On Behalf of | Oct 29, 2021 | Estate Planning |

Your adult children’s sibling rivalries and their days of digging each other’s graves in the backyard and trying to drown each other in the family pool are all behind them. Now they’re mature people who get along beautifully – at least as far as you know. 

As you develop your estate plan, however, you can’t assume the old sibling rivalries won’t return if someone doesn’t feel like they got a fair deal. One wealth planning professional notes that “money has a way of making old wounds come back and creating new ones.” If your kids have never been close or if those “old wounds” have never healed, it’s even more crucial to take care when dividing your assets among them.

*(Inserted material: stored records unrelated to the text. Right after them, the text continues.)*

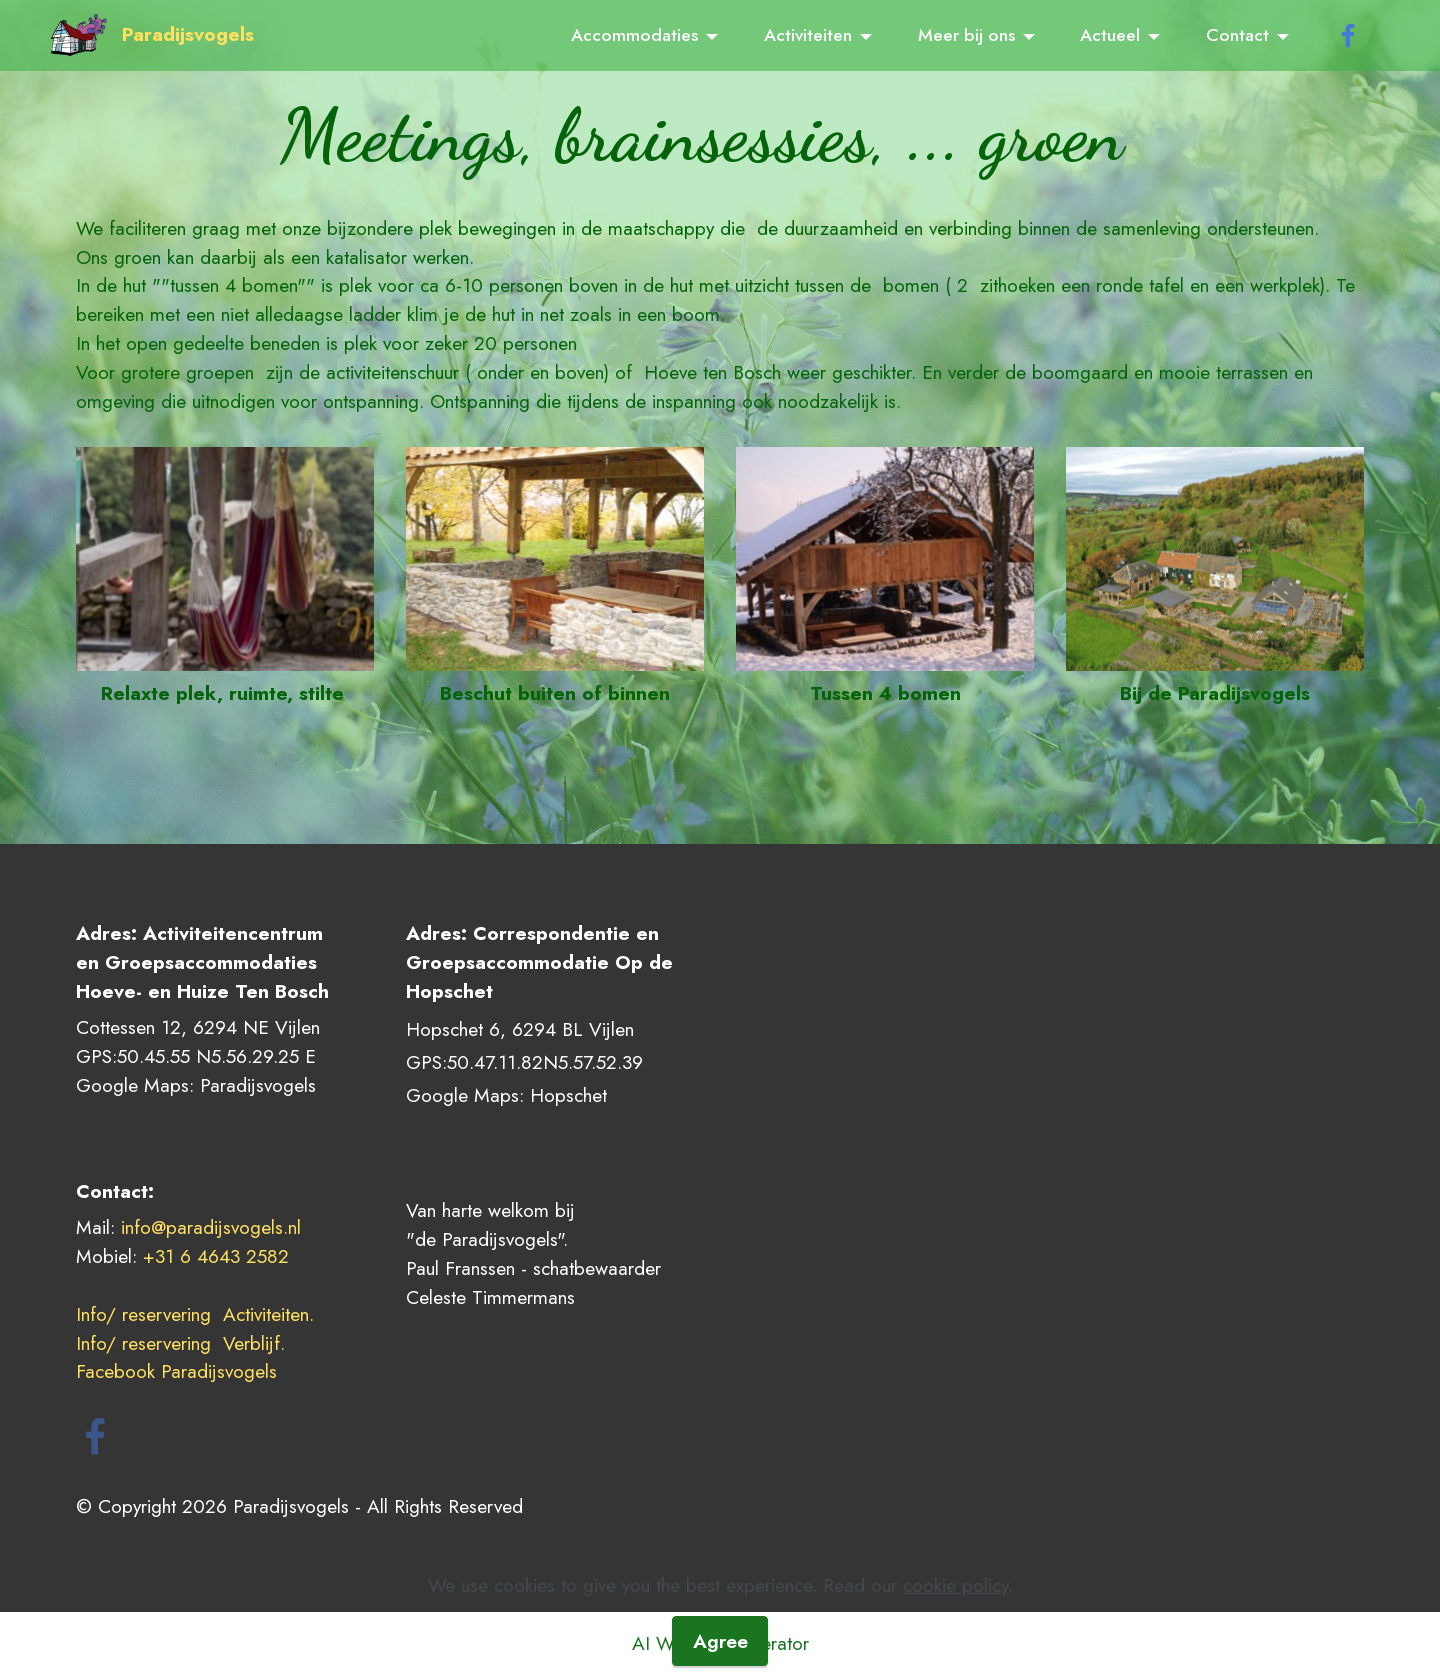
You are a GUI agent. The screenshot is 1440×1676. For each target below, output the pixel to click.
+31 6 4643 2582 (216, 1256)
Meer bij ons (966, 35)
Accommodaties (634, 35)
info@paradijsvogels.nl (211, 1227)
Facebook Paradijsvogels (179, 1371)
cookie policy (955, 1585)
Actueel (1110, 35)
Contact (1237, 35)
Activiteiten (808, 35)
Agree (720, 1641)
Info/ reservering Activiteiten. (195, 1314)
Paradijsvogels (188, 34)
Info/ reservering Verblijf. (183, 1343)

It’s not just an imbalance in the inheritances that can create a problem. Sometimes an imbalance is warranted for any number of reasons. Other issues can create problems – from who gets an inexpensive piece of jewelry that’s been handed down for generations to what to do with the family home.

That’s why it’s crucial to make your wishes as clear and detailed as possible in your estate plan. This way, your kids don’t have to fight amongst themselves. 

Talk with your children

Don’t just wait for them to find out what’s in your estate plan until you’re gone. Gather them together and tell them yourself before you finalize it. It’s important that they know what your thought process is and that you haven’t been unduly influenced by one of them (or someone else). Let them ask questions. Find out if there’s something one of them particularly wants or something (like a home, boat or vintage car) that it turns out no one wants.

Appoint strong, objective representatives

If you have more than one adult child, it’s typically best not to make one of them the executor of your estate or a trustee of a trust. It’s usually best to appoint a friend or colleague who doesn’t have close emotional ties to the family and can stand up to all of your kids and other beneficiaries if necessary.

It’s also a good idea to introduce your kids to the financial and legal professionals with whom you’re working on your estate plan. This can help demonstrate that you have faith in them to handle their inheritances maturely and that there are knowledgeable people available to help them.